French President François Hollande started a tour of the Pacific and Latin American on Sunday with a visit to the tiny islands of Wallis and Futuna, reports RFI.
He was to go on to French Polynesia, where compensation for 193 nuclear tests from 1966-1996 is still a contentious question, followed by Peru, Argentina and Uruguay.
Hollande's visit to Wallis will be the first by a French president since Valéry Giscard d'Estaing touched down there in 1979.
Futuna, a volcanic island only about 10 kilometres with a population of just over 3,000, has been even more neglected - this will be the first presidential visit ever.
Hollande was to visit the three traditional kingdoms and be welcomed by two kings, one of the thrones currently awaiting the designation of its occupant.

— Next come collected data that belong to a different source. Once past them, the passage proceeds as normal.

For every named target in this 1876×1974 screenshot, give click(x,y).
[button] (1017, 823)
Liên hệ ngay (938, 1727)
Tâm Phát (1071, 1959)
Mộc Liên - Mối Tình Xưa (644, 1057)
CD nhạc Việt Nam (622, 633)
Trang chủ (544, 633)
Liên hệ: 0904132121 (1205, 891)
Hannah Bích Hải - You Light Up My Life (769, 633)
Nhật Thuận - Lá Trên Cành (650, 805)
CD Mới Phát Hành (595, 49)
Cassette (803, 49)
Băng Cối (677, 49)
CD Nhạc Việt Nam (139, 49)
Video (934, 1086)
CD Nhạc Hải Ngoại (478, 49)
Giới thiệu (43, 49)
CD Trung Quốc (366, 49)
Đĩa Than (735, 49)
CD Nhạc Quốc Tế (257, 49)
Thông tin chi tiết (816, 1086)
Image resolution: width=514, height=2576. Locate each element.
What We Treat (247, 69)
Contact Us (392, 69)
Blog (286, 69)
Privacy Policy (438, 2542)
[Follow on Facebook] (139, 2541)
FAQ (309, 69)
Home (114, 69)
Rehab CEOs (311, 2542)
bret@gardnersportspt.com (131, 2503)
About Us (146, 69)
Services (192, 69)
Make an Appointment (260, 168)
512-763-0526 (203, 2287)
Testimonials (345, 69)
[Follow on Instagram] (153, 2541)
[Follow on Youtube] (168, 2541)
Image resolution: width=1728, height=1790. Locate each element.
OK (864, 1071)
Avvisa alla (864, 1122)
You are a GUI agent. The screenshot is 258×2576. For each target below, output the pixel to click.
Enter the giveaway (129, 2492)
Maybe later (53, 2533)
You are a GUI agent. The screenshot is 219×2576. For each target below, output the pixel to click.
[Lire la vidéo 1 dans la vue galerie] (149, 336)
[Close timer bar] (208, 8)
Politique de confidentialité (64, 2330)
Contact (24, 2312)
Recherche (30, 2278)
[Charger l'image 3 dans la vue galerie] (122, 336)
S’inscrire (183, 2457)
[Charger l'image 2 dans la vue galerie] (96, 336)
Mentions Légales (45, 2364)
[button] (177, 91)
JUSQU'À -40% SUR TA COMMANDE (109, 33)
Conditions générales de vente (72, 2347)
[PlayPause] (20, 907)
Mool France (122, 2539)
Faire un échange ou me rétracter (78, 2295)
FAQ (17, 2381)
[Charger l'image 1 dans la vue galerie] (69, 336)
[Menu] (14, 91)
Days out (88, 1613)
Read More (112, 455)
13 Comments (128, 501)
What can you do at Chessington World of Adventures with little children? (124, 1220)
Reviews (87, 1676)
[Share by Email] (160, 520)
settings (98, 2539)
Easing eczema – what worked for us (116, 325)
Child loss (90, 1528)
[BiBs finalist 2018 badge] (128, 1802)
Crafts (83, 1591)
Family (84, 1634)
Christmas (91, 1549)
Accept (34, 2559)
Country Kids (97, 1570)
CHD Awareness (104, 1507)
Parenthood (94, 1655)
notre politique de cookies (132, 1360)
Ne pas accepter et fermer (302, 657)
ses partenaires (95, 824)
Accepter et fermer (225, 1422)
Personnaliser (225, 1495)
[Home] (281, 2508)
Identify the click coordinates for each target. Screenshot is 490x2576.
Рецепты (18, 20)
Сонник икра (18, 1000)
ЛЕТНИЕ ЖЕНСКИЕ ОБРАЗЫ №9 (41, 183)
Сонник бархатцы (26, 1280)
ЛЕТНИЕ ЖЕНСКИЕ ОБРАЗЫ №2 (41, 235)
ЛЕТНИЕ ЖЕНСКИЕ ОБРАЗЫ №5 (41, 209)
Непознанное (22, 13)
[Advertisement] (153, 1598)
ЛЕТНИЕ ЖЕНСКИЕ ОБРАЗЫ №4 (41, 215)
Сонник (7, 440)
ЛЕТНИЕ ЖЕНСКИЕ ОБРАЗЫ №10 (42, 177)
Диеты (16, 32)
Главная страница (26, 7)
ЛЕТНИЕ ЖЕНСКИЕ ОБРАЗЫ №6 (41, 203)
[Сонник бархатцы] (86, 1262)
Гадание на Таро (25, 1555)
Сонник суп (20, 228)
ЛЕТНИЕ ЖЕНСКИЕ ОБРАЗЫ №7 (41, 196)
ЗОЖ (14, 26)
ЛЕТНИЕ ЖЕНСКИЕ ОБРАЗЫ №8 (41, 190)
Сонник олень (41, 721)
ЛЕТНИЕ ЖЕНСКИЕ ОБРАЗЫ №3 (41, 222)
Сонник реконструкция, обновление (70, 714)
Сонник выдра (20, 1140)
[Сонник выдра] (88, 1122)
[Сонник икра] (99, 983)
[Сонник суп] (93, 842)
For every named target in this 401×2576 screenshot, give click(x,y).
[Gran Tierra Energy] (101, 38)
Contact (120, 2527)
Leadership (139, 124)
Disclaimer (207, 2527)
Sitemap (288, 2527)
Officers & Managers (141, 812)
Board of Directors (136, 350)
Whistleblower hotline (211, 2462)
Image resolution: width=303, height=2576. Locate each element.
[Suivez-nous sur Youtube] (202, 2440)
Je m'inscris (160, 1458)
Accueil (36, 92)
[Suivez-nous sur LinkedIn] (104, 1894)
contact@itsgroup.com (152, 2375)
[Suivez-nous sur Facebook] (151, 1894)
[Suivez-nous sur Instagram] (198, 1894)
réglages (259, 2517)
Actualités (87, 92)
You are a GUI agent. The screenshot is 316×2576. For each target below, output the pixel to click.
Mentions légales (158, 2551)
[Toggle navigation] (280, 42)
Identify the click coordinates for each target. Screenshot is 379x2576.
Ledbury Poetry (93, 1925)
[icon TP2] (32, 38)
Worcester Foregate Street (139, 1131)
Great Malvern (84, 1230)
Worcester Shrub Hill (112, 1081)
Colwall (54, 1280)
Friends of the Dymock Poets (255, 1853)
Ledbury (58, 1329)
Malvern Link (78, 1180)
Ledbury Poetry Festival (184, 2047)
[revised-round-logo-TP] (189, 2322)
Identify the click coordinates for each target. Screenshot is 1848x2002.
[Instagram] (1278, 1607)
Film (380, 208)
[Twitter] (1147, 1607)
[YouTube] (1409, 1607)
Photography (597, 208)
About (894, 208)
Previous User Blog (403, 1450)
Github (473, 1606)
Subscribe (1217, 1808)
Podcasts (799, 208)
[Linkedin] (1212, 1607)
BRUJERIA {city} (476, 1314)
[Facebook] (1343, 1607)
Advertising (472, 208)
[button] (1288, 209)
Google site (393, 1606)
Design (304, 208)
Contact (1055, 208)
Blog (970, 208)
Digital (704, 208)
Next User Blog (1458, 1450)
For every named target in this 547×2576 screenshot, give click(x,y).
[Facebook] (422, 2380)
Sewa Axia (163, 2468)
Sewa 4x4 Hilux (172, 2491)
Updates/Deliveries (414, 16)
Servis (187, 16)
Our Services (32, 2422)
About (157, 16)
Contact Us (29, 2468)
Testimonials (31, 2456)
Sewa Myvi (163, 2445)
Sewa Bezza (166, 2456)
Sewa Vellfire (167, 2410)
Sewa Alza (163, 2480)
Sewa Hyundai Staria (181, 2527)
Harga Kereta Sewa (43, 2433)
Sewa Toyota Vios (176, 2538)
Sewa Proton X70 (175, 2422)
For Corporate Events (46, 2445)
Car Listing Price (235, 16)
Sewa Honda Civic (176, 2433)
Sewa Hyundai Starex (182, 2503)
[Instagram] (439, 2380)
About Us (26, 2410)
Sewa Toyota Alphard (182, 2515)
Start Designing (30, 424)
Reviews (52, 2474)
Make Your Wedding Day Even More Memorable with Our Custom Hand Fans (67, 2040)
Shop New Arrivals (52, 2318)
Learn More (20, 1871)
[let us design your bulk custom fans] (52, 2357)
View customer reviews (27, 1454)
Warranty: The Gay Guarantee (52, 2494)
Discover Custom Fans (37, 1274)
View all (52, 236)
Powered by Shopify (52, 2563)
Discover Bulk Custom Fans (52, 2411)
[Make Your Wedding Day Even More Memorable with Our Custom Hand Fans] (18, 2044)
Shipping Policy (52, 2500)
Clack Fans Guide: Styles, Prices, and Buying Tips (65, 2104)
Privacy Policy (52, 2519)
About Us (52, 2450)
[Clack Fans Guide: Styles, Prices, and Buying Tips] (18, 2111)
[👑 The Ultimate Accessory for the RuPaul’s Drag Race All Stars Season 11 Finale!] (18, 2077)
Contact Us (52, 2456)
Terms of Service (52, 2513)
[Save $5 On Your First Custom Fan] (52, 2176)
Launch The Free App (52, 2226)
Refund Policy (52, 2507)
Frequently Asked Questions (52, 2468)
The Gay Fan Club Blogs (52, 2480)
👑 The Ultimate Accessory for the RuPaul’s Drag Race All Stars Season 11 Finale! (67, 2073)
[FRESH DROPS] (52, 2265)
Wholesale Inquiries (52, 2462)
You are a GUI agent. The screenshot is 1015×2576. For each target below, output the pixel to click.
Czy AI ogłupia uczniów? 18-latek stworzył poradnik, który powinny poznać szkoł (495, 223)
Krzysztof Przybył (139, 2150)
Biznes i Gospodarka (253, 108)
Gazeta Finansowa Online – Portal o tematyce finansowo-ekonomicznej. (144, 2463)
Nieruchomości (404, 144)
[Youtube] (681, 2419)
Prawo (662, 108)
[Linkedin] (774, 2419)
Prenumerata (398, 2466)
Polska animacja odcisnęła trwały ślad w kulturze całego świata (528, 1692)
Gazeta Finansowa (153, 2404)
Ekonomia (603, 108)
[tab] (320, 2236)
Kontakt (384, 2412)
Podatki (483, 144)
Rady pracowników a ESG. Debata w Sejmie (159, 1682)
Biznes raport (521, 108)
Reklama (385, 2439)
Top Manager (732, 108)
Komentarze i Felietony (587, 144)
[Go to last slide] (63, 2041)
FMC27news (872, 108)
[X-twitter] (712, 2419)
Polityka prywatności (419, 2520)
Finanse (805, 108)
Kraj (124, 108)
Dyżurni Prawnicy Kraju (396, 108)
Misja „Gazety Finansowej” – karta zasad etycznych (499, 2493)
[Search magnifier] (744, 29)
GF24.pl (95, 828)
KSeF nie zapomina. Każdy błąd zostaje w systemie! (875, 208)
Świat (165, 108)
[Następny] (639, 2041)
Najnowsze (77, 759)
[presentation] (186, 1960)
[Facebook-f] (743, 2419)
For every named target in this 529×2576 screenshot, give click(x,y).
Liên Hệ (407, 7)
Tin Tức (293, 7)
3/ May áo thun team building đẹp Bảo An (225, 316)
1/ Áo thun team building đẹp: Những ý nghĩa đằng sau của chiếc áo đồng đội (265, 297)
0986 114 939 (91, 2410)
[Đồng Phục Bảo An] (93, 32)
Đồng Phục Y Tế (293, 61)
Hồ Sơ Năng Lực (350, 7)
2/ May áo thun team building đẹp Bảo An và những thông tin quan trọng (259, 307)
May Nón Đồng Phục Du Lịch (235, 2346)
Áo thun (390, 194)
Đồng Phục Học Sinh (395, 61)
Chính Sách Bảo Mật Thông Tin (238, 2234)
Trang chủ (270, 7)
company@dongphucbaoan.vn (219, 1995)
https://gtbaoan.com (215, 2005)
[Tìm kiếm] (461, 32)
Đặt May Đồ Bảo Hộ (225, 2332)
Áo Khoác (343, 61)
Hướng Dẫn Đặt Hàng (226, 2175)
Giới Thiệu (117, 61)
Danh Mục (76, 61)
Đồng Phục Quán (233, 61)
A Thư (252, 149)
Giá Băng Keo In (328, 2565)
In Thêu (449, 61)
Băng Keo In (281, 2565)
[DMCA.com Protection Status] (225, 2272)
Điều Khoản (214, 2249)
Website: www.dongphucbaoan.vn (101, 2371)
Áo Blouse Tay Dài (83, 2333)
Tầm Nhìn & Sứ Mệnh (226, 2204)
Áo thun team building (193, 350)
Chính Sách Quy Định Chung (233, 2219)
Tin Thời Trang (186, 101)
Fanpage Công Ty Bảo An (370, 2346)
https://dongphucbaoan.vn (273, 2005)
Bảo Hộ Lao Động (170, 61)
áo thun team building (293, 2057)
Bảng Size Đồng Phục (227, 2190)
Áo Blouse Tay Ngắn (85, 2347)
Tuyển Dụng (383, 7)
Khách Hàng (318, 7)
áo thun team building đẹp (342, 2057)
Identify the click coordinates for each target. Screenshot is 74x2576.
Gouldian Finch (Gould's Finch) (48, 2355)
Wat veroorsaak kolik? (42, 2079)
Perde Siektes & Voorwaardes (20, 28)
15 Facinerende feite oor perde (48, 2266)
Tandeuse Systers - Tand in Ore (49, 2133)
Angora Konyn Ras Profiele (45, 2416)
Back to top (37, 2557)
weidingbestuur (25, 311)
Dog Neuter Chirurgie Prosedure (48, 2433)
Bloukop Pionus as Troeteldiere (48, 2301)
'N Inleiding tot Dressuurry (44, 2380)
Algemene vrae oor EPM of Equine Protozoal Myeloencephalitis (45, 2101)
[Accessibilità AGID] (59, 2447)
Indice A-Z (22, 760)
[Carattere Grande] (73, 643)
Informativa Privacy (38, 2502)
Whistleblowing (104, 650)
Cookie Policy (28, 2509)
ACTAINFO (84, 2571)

Traditional ceremonies have been organised - drinking the sacred drink kava, made from roots and branches of pepper plants, and KaïKaï - banquets of roast pigs laid out in front of the presidential palaces, the biggest being served to the guest of honour.
The islands' inhabitants are modest - they are desperately hoping that a French bank will open an ATM there and want dialysis equipment for their hospital.
With these visits, along with the trip to Polynesia, Hollande fulfils one of his 2012 campaign promises, to visit every all 11 of France's inhabited overseas territories.
A far more acrimonious debate awaits him in French Polynesia - the legacy of 30 years of French nuclear tests on the atolls of Mururoa and Fanguataufa that local people say have left a legacy of cancer and suffering.